WHAT YOU HAVE TO DO
The line with "Apply the hue/saturation adjustment" and each line following it, up to the final line of the data, should be set down exactly; pictures stay out.

———

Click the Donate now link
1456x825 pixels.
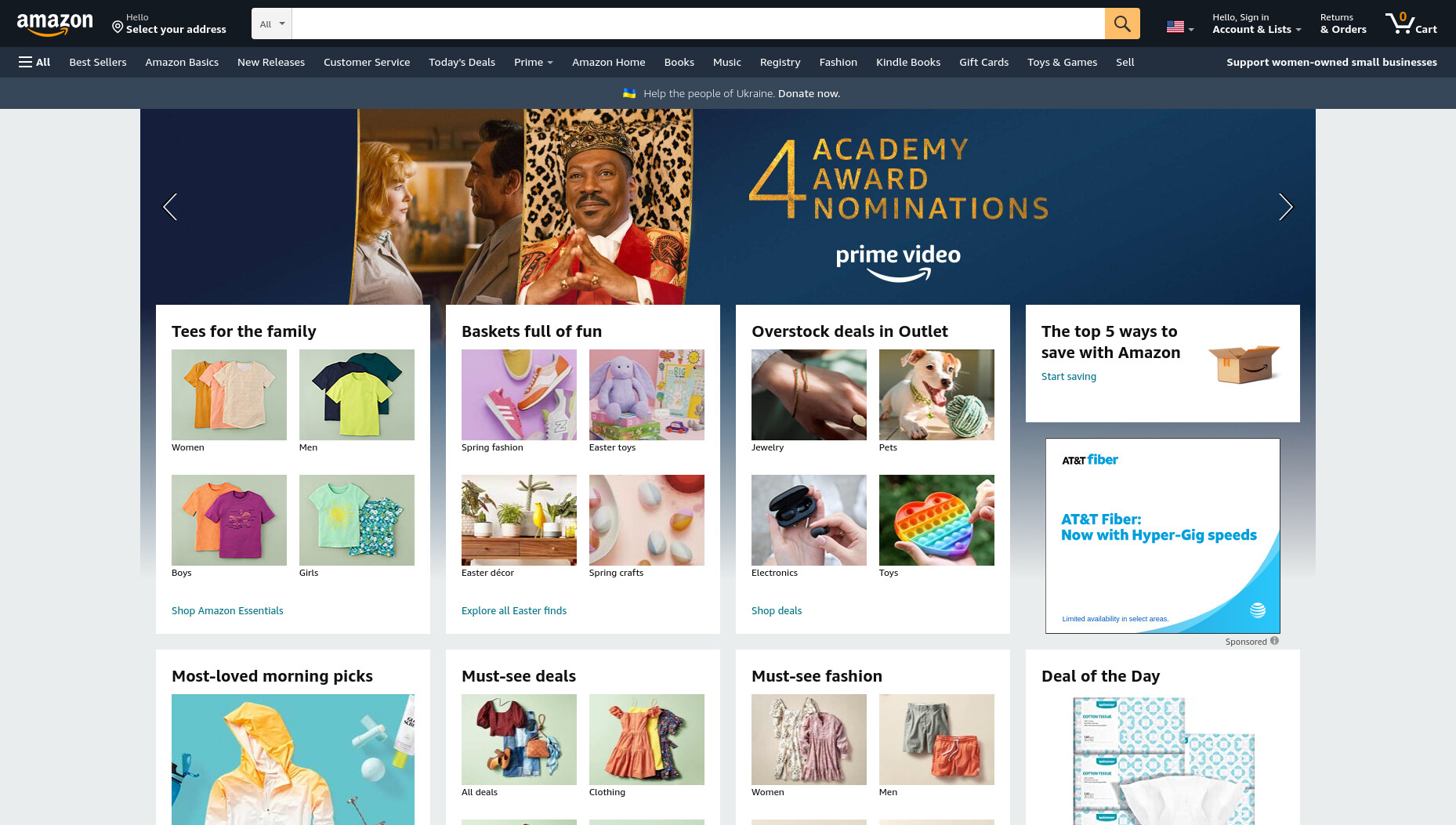809,93
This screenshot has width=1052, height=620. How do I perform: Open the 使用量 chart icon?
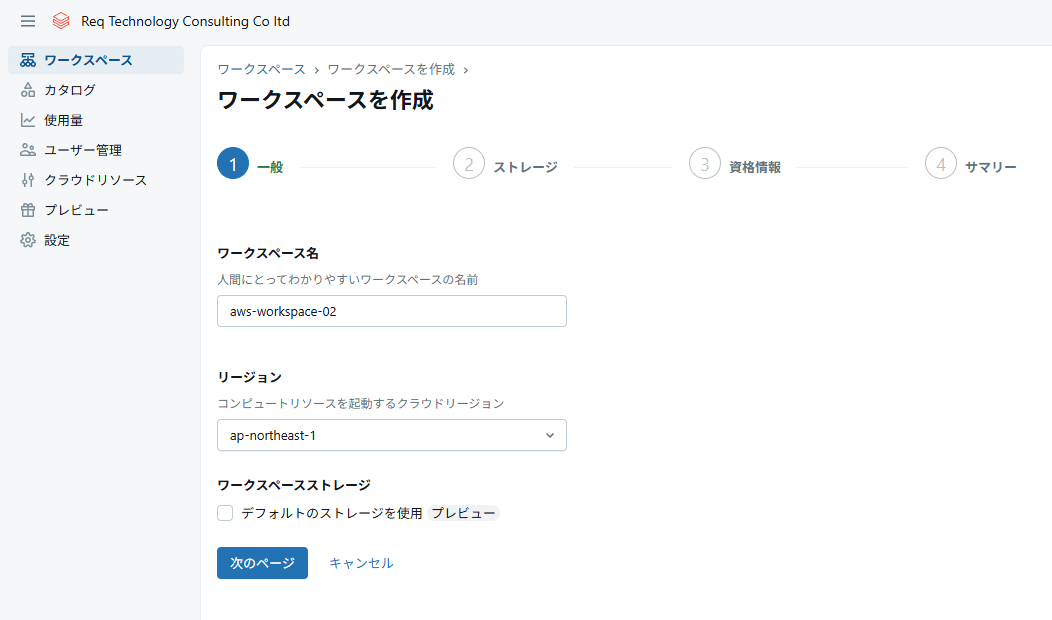28,120
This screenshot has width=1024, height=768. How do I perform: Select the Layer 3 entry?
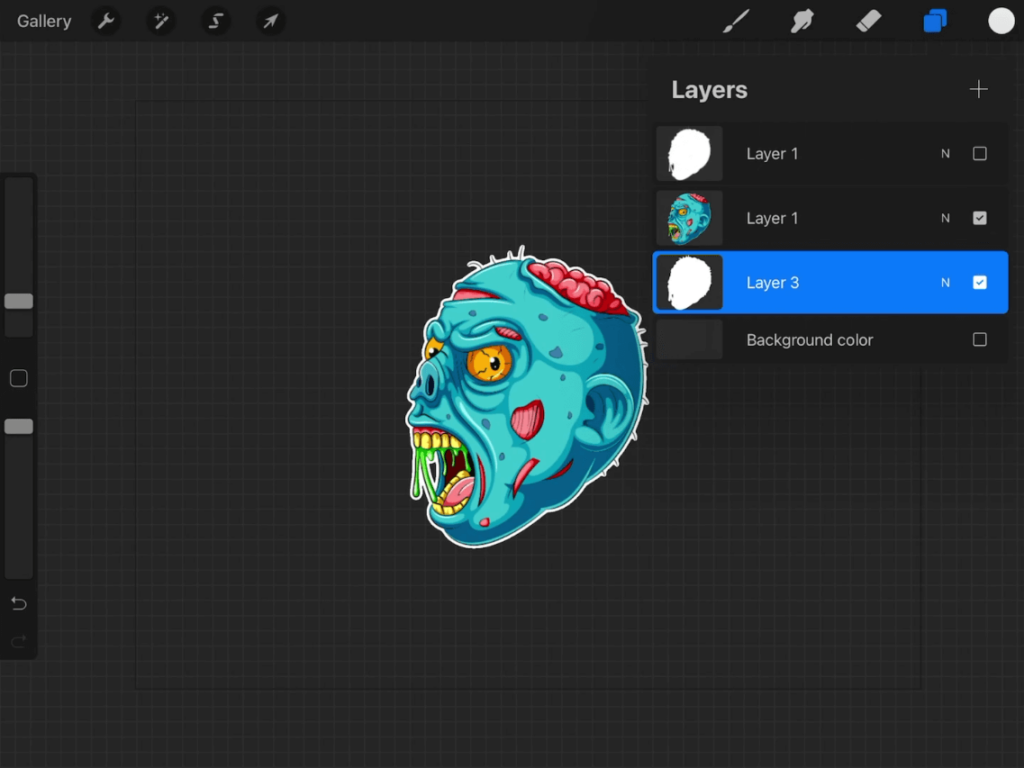tap(830, 282)
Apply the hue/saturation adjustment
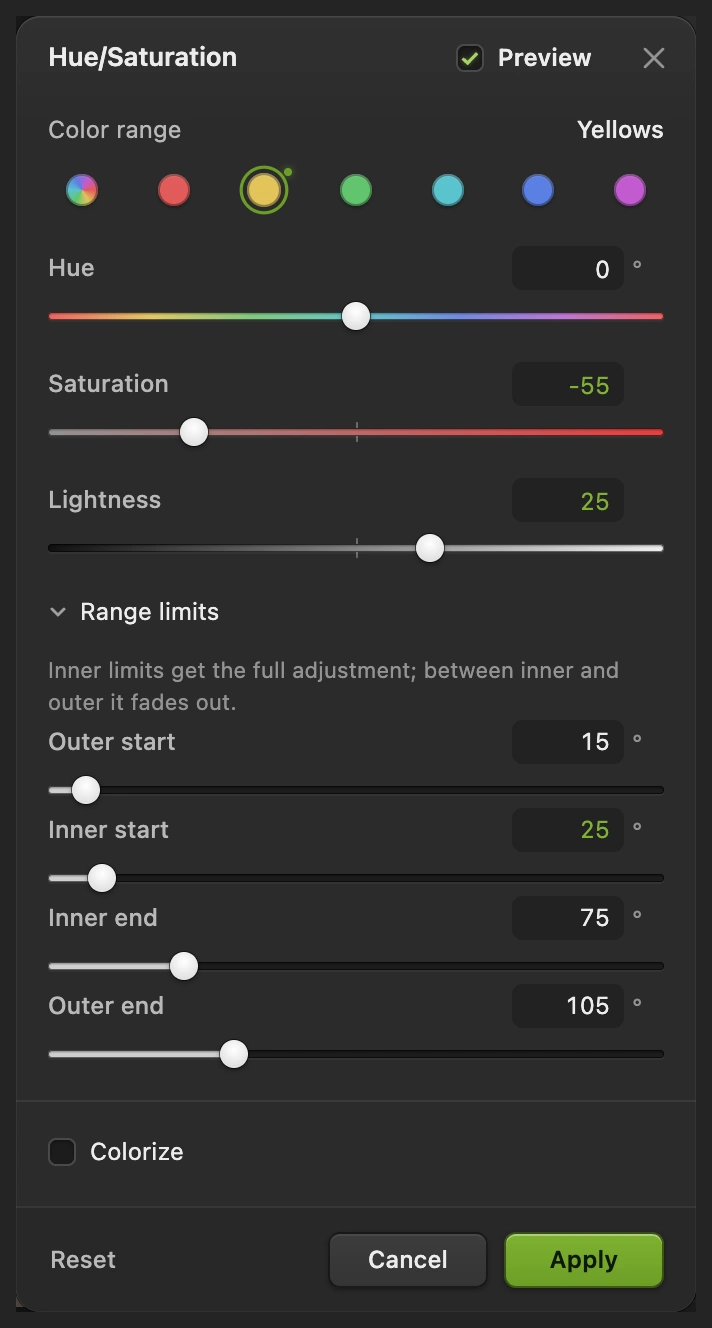The height and width of the screenshot is (1328, 712). 584,1260
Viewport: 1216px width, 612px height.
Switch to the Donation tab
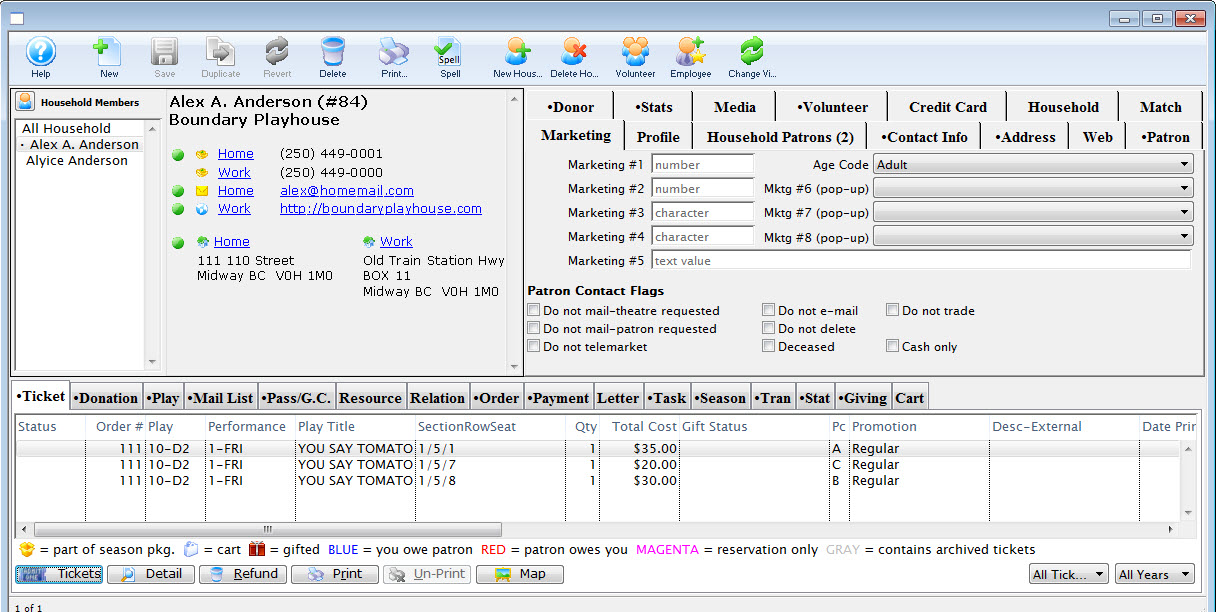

———

EXERCISE SOLUTION
Apply the hue/saturation adjustment
The height and width of the screenshot is (1328, 712). 584,1260
Viewport: 1216px width, 612px height.
Switch to the Donation tab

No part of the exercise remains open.